▶ [REQUEST A]:
In the rows, from the line containing "coordinates (294, 58)." through the line containing "(1820, 435).", swap "Image resolution" for "Screen resolution" and reproduce those lines with nothing else changed.

▶ [TEXT BLOCK]:

------------------------------------------------------------------------

Painterly Garden
Jaeyoung Choi SOLO EXHIBITION
2023. 09. 01 - 09. 23
1-2F, 80, Samcheong-ro, Jongno-gu, Seoul, Korea
Gallery Afternoon is pleased to announce <Painterly Garden>, a solo exhibition by Jaeyoung Choi (b.1987) from September 1 to 23, 2023. Choi graduated from the Korea National University of Education with a BFA in Art Education. His current painting practice is based in Cheongju.
The artist delineates the boundaries between nature and humanity, consciousness and unconsciousness. From livestock carcasses such as chickens or pigs, or in the depiction of cuts of meat, he encapsulates human experiences of inner anxieties and hidden desires. Through figures garbed in hazmat suits, he reminds us of our stance toward nature. His recent focus has been on works that incorporate transformations and distortions of nature, like flowering plants.
Choi pursues the most painterly painting, engaged in means to take his practice beyond mere reproduction. After creating an image, he intentionally subjects it to destruction and modification, intentionally infusing randomness. By layering gestures, his works gain temporality, depth, and obscurity.

------------------------------------------------------------------------

▶ [RECORD EXCERPTS]:
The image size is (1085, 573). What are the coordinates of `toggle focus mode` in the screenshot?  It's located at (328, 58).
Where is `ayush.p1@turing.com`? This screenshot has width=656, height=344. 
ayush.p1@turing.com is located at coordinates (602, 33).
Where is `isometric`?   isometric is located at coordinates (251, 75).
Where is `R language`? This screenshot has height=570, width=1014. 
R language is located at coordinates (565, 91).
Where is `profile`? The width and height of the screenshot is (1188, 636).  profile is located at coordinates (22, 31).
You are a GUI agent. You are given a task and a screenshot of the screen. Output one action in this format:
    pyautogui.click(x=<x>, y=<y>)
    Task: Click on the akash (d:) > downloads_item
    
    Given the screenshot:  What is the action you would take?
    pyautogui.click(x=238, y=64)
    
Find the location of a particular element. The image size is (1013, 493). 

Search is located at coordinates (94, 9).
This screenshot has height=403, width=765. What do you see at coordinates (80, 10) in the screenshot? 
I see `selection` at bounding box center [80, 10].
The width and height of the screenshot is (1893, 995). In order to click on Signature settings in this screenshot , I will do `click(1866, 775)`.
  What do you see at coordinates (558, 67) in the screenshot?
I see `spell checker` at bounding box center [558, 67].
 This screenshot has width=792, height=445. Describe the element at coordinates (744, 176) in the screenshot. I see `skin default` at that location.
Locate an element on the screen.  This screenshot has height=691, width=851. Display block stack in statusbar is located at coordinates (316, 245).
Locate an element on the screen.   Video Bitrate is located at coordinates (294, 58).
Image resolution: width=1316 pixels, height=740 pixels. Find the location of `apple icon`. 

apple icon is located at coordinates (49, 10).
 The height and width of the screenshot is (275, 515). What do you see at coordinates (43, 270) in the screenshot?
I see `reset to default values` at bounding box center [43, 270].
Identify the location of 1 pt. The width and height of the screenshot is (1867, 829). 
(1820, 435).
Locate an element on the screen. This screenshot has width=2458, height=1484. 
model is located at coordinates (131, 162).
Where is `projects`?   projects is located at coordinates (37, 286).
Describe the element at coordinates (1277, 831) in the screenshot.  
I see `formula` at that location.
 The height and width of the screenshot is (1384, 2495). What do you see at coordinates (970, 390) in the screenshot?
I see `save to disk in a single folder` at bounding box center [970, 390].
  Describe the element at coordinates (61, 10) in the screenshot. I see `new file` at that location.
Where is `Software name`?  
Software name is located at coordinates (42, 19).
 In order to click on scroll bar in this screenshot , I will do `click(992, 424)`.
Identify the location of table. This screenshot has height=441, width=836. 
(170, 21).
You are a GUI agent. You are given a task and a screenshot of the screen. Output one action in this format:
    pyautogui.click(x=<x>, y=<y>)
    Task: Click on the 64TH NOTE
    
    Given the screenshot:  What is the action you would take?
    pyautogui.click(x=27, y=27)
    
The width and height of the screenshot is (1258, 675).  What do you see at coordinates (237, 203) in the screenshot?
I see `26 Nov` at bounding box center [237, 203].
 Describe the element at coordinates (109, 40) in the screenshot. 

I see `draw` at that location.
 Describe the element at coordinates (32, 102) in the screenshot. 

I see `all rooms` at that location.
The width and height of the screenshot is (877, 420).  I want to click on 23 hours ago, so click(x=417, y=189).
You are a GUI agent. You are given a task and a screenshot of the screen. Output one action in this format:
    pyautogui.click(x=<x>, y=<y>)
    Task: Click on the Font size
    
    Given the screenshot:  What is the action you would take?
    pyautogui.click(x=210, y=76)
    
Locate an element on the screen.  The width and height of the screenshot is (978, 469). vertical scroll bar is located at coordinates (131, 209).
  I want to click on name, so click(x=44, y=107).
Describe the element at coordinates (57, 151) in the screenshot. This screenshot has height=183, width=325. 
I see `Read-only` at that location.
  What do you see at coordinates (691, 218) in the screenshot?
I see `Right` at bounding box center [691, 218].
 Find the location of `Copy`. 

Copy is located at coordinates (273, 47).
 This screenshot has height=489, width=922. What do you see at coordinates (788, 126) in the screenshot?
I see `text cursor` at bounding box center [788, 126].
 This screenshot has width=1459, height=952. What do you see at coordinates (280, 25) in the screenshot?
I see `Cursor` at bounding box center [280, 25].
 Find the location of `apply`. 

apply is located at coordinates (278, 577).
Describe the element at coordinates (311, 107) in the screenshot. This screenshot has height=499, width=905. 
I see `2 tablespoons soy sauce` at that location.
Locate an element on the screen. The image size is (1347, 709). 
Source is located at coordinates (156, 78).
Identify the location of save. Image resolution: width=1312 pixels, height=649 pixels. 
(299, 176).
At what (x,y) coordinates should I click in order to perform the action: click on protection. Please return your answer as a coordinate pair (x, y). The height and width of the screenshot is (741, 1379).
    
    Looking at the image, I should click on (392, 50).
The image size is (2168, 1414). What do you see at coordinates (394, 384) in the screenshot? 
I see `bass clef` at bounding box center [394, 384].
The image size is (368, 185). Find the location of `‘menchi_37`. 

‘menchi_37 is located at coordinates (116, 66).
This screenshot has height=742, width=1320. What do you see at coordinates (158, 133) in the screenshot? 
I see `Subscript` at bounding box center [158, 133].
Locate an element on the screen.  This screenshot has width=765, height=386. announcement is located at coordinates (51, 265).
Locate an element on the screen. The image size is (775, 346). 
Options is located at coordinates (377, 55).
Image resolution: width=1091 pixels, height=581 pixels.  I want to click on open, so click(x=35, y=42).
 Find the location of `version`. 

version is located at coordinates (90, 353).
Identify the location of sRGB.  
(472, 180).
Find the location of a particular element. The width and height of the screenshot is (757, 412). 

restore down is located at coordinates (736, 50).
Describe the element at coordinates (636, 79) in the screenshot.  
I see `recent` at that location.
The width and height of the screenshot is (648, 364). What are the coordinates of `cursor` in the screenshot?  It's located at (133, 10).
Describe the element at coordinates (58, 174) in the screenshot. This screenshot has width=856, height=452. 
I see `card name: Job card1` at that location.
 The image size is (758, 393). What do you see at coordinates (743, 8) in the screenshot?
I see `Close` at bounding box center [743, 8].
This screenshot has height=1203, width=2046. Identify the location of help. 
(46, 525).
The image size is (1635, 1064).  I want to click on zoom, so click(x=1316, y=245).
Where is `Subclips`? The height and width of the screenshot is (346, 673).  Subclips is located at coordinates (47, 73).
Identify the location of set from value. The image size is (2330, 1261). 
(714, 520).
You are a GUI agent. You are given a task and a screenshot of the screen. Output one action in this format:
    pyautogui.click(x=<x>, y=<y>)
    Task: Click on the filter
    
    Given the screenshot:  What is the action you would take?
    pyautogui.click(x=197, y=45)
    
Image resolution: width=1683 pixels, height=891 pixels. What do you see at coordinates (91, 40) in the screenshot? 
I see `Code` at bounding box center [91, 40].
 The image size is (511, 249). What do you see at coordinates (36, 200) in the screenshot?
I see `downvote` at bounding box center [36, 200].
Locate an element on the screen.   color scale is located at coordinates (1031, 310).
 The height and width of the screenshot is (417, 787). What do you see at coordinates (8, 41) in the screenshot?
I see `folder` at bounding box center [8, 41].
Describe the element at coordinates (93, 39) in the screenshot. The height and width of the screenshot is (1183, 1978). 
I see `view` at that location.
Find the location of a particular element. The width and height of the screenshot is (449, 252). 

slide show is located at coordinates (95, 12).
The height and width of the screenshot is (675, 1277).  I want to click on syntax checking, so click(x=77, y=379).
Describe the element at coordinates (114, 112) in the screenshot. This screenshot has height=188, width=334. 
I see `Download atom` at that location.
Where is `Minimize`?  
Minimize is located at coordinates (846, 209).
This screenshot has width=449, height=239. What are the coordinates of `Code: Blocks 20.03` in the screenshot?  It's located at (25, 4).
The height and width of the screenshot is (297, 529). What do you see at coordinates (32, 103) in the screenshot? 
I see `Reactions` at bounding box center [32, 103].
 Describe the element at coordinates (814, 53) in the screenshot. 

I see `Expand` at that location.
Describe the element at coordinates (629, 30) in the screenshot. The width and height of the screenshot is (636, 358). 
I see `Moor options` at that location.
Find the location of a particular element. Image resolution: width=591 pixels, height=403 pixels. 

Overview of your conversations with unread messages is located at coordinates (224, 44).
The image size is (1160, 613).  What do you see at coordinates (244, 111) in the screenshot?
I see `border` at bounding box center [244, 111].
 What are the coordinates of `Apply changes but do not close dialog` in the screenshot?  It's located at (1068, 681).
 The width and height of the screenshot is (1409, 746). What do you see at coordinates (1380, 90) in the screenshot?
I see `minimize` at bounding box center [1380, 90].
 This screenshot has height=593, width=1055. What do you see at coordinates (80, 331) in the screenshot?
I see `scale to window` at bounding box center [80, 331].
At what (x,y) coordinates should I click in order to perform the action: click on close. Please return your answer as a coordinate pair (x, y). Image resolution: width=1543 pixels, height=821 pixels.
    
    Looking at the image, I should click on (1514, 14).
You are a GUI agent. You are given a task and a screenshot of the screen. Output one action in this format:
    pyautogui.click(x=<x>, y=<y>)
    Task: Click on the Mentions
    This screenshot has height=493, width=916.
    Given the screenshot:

------------------------------------------------------------------------

▶ [REQUEST B]:
Add the next few sentences to the announcement of Jaeyoung Choi's exhibition "Painterly Garden."

▶ [OUTPUT A]:
Locate an element on the screen.   Video Bitrate is located at coordinates (294, 58).
Screen resolution: width=1316 pixels, height=740 pixels. Find the location of `apple icon`. 

apple icon is located at coordinates (49, 10).
 The height and width of the screenshot is (275, 515). What do you see at coordinates (43, 270) in the screenshot?
I see `reset to default values` at bounding box center [43, 270].
Identify the location of 1 pt. The width and height of the screenshot is (1867, 829). 
(1820, 435).

▶ [OUTPUT B]:
Jaeyoung Choi's inscrutable mode of expression, reliant on chance and intuition, is his distinctive style. He builds up bold layers of paint with brushes and knives, but uses hands, tissues, and rags to just as boldly erase contours of forms or boldly remove entire sections. His use of vibrant, captivating colors hold the viewer's gaze, invoking a mesmerizing aesthetic experience.
Artist’s Statement
Recent few years of my artistic journey have been earmarked—perhaps even tattered—by an exhaustion and weariness of having to represent on canvas. I have dearly wanted to paint through my own substrate, unburdened by the teleology of objects and phenomena. Through iterations of intentional destruction and modification of images that emerge in my creative process, I gradually came to understand certain habits or symbols that appear in my practice.
These artifacts seemed to manifest across numerous things, such as the movement of the brush, preferred color combinations, proportions on canvas, and contrasts. There was a sense of arrangement to it, like a pattern, perhaps the kind seen in a plant's organic form, or in an arrangement of flowers. Could this be some sort of familial influence from my mother, who has worked as a florist for over four decades? Or is it the thousands of days of impressions ingrained since my childhood with flower arrangements at her flower shop?
Whichever or whatever these artifacts were, I set out to revisit the landscapes featuring plants that I had drawn only sporadically before.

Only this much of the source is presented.